** Start Source passage **
IRC Section 105 generally requires employer contributions to be uniform for all participants. Otherwise, the HRA is at risk for discrimination. The Department of the Treasury and IRS anticipate releasing guidance providing that employer ICHRA contributions may vary by class as long as all participants in a class receive uniform contributions.
IRC Section 105 also prohibits the variance of contributions based on age. However, the cost of individual health coverage increases with age. It is reasonable that older employees may require increased ICHRA contributions in order to pay for the increased premium cost. To resolve this issue, the Treasury and IRS expect to issue future guidance permitting employer contributions to increase based on participant age.
The employer mandate requires an applicable large employer (or ALE, an employer with 50 or more full-time employees including equivalents) to offer minimum essential employer-sponsored coverage to at least 95 percent of full-time employees (known as Penalty A). If an ALE offers an ICHRA to at least 95 percent of full-time employees, it will comply with Penalty A.
As a reminder, individuals are not eligible for a premium tax credit (PTC) for any month they are covered by an employer-sponsored plan, which includes an HRA. Thus, any participants covered by an ICHRA will not be eligible for a PTC.
Further, individuals are not eligible for a PTC if they are eligible for an employer-sponsored plan that is affordable and meets minimum value. The notice provides guidance on how affordability will be calculated on an ICHRA. The employee's required contribution is the premium amount for self-only coverage under the lowest cost silver plan offered by the Exchange for the rating area in which the employee resides minus the employer's ICHRA contribution.
The Treasury and IRS recognize the burden on an employer to determine affordability for each individual employee, considering separate rating areas. For this reason, they anticipate proposing a location safe harbor that would permit an employer to base affordability on the cost of coverage in the worksite's rating area (as opposed to each employee's residential location).
Additionally, because of the late date on which individual policy premium rates are typically released each year, the Treasury and IRS are requesting comments related to a safe harbor that would permit an employer to base affordability on the previous year's cost of exchange coverage.
An ICHRA that is determined to be affordable would also be considered to provide minimum value. Thus, an employee who is offered coverage in an affordable ICHRA would not be eligible for a PTC, even if they waived coverage.
Comments on the proposed guidance are due by Dec. 28, 2018.
IRS Issues 2019 Cost-of-Living Adjustments for Inflation
On Nov. 15, 2018, the IRS issued Revenue Procedure 2018-57, which relates to certain cost-of-living adjustments for a wide variety of tax-related items, including transportation benefits, qualified parking benefits, health FSAs, QSEHRAs and other limitations for tax year 2019.
According to the revenue procedure, the annual limit on employee contributions to a health FSA will be $2,700 for plan years beginning in 2019 (up $50 from 2018).
Some changes impact the small business health care tax credit, since the maximum credit is phased out based on the employer's number of full-time equivalent employees in excess of 10. For 2019, the average annual wage level at which the credit phases out for small employers is $27,100 (up $400 from 2018).
One option for certain small employers is the Qualified Small Employer HRA (QSEHRA). For 2019, the maximum amount of reimbursements under a QSEHRA may not exceed $5,150 for self-only coverage and $10,450 for family coverage (an increase from $5,050 and $10,250 in 2018).
** End Source passage **
## Exercise:
Reproduce the part of the passage on employer health plan tax rules that starts with the words "The employer mandate" and ends with "eligible for a PTC.". Work only from the passage on employer health plan tax rules above.
** Start Supplied information **
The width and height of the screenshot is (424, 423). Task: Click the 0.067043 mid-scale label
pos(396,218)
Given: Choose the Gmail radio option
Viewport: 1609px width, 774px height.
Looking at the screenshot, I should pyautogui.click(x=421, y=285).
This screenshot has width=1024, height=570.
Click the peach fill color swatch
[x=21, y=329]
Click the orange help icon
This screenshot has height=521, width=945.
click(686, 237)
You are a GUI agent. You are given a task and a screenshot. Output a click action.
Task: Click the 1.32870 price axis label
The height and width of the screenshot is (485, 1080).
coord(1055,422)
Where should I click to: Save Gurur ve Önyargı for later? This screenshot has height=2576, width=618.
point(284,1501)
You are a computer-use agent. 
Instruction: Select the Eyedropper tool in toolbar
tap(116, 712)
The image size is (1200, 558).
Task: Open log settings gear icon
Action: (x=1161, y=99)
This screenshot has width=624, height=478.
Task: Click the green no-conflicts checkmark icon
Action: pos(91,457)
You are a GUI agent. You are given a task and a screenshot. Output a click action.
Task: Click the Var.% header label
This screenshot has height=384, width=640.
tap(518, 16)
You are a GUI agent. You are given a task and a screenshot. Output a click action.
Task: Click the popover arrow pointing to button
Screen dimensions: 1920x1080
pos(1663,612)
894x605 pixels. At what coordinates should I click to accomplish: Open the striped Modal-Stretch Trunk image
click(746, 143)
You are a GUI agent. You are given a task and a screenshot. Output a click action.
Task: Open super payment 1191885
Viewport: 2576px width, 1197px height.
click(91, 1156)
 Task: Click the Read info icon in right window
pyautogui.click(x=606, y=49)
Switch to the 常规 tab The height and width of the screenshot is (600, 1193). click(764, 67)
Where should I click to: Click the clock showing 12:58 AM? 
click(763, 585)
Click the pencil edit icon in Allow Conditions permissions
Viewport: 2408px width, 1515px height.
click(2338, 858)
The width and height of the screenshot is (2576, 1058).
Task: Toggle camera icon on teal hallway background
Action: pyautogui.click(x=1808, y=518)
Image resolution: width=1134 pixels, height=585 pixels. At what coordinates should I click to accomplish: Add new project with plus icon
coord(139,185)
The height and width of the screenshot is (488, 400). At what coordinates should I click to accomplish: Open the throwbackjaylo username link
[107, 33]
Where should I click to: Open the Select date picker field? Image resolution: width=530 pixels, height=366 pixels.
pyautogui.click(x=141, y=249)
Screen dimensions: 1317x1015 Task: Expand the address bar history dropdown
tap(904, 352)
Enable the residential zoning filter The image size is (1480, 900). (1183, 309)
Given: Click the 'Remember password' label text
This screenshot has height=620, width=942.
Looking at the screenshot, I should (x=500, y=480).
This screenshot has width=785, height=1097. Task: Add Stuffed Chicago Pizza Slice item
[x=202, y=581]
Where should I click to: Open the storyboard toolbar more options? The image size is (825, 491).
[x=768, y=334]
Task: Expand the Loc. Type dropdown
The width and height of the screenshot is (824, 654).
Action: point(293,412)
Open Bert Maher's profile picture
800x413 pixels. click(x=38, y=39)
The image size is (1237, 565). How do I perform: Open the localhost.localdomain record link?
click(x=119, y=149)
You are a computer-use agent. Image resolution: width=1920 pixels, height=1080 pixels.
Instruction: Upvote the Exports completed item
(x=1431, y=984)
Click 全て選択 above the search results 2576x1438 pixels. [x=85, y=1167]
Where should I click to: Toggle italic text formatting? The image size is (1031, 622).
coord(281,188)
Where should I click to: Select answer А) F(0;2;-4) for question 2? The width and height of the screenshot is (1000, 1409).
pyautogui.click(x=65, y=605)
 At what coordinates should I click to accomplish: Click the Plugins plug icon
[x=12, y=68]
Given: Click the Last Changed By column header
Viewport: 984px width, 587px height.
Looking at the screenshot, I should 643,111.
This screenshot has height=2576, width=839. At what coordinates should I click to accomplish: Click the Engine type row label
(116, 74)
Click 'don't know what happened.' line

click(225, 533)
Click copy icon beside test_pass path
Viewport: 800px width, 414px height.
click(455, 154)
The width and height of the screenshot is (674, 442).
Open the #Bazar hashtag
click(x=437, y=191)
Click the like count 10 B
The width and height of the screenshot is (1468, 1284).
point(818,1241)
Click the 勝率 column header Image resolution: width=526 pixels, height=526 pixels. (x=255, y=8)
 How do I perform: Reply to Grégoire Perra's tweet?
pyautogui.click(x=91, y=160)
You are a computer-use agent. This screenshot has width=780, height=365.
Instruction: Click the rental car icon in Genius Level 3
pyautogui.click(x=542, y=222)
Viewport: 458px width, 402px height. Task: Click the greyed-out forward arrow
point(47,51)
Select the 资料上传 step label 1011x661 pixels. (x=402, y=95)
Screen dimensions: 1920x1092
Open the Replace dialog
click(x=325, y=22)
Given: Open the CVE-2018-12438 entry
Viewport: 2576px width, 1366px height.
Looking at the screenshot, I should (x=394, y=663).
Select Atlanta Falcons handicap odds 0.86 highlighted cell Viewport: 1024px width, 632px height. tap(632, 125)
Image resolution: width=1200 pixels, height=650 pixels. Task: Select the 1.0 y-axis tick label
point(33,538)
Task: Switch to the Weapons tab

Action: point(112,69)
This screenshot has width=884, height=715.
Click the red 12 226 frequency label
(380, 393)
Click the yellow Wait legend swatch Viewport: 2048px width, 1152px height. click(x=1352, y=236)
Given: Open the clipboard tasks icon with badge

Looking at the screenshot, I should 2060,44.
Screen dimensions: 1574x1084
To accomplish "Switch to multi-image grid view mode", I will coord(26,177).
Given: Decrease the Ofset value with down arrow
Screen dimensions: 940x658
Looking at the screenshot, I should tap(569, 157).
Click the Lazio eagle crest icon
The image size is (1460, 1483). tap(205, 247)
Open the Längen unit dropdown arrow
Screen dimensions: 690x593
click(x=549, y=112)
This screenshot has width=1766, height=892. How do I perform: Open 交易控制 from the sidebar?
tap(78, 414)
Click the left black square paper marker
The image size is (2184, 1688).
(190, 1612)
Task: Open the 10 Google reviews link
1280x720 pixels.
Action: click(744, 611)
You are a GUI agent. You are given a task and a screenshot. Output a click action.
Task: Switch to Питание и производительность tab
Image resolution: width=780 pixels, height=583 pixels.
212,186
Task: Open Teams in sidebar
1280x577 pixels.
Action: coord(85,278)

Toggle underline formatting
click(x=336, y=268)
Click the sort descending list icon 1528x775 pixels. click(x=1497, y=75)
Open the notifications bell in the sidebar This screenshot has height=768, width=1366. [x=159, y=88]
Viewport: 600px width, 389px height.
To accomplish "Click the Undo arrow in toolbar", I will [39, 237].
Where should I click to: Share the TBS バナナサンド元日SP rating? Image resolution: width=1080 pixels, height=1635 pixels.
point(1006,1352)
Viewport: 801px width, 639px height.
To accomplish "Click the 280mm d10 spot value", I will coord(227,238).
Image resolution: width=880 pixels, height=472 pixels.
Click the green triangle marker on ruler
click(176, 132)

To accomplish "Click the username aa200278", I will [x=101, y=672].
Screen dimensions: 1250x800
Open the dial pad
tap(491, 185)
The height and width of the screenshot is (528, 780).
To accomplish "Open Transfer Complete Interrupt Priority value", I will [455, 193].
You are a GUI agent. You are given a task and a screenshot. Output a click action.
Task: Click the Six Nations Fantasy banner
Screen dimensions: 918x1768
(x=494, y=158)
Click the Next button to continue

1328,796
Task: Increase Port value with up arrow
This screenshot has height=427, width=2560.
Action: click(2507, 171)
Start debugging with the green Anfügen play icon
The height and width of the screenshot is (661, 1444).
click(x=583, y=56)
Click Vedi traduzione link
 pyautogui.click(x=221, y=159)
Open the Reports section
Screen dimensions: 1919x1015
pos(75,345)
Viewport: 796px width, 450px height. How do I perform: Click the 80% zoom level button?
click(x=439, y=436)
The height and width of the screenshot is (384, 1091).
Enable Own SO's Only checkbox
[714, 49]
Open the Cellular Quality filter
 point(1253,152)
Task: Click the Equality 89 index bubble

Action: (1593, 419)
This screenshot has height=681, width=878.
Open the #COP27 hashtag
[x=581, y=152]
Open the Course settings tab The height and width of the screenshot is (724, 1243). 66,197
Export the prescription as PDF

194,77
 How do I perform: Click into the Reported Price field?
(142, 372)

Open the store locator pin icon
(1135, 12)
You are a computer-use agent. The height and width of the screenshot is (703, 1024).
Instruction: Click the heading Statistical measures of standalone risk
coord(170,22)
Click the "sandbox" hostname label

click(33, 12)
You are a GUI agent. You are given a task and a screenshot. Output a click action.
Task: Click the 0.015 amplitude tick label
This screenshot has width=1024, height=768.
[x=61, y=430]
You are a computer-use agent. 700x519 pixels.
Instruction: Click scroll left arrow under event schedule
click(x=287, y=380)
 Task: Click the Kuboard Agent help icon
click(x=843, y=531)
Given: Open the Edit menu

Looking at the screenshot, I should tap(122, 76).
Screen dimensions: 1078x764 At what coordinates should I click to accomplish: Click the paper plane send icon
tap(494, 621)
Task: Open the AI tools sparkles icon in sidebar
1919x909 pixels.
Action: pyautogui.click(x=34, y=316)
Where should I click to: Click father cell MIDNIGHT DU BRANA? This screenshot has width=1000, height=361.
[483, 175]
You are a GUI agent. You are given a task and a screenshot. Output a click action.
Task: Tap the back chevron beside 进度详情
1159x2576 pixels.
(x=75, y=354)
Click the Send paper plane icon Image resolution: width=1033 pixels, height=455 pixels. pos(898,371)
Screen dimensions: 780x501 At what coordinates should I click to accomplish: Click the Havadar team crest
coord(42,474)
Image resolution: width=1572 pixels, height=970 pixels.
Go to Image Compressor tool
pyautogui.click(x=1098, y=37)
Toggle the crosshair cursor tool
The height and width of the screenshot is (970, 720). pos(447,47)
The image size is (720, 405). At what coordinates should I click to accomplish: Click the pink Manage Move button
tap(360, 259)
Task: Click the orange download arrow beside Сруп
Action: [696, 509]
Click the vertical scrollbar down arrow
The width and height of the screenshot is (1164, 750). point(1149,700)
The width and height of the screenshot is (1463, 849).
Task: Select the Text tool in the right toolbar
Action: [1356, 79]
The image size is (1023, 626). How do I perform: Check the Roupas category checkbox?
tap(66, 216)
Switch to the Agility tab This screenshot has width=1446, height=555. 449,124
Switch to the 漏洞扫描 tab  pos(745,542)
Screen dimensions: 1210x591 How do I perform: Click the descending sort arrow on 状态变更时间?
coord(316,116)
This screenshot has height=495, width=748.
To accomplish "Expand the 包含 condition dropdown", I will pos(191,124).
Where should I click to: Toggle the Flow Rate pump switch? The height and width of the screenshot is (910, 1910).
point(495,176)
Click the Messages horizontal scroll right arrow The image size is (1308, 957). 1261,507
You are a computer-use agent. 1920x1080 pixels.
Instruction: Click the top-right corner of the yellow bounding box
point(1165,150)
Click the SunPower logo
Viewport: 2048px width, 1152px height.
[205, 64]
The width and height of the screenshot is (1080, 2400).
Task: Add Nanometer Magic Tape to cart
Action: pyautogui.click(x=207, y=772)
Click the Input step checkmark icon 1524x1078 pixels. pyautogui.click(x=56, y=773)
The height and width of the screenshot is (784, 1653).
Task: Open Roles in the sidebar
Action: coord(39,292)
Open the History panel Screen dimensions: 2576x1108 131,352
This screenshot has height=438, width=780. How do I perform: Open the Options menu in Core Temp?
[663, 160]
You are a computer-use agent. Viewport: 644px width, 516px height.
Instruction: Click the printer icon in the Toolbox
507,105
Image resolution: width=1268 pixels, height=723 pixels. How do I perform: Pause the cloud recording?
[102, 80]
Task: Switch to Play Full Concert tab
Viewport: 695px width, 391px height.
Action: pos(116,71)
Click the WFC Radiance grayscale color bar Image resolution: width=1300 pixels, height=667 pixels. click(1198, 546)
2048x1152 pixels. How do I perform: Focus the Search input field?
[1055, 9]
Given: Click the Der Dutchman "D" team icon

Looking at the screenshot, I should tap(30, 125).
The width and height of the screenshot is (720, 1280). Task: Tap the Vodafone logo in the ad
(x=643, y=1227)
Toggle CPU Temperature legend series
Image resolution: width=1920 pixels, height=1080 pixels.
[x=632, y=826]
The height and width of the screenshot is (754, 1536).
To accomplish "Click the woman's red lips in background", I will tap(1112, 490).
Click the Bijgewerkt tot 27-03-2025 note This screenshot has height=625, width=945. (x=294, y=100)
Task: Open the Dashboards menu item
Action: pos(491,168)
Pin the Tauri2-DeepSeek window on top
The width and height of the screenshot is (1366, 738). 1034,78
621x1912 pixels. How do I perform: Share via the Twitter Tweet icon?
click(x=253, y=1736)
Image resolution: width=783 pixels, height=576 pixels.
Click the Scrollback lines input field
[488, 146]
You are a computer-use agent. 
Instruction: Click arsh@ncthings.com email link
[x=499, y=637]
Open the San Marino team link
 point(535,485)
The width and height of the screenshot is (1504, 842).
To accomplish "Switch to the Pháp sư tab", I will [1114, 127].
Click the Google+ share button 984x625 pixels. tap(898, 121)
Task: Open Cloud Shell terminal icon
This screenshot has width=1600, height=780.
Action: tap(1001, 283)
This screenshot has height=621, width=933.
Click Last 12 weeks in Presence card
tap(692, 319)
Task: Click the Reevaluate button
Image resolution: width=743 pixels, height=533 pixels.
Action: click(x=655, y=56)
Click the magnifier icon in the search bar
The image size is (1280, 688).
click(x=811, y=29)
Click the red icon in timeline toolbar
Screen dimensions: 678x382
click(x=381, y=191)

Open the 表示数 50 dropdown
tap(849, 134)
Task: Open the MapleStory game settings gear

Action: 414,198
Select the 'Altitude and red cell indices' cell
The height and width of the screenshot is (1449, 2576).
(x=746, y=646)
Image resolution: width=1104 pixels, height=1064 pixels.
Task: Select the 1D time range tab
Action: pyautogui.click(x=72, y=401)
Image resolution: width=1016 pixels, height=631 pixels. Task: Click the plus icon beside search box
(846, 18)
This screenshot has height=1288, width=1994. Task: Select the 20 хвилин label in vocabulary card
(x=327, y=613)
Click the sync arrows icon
** End Supplied information **
## Task result:
The employer mandate requires an applicable large employer (or ALE, an employer with 50 or more full-time employees including equivalents) to offer minimum essential employer-sponsored coverage to at least 95 percent of full-time employees (known as Penalty A). If an ALE offers an ICHRA to at least 95 percent of full-time employees, it will comply with Penalty A.
As a reminder, individuals are not eligible for a premium tax credit (PTC) for any month they are covered by an employer-sponsored plan, which includes an HRA. Thus, any participants covered by an ICHRA will not be eligible for a PTC.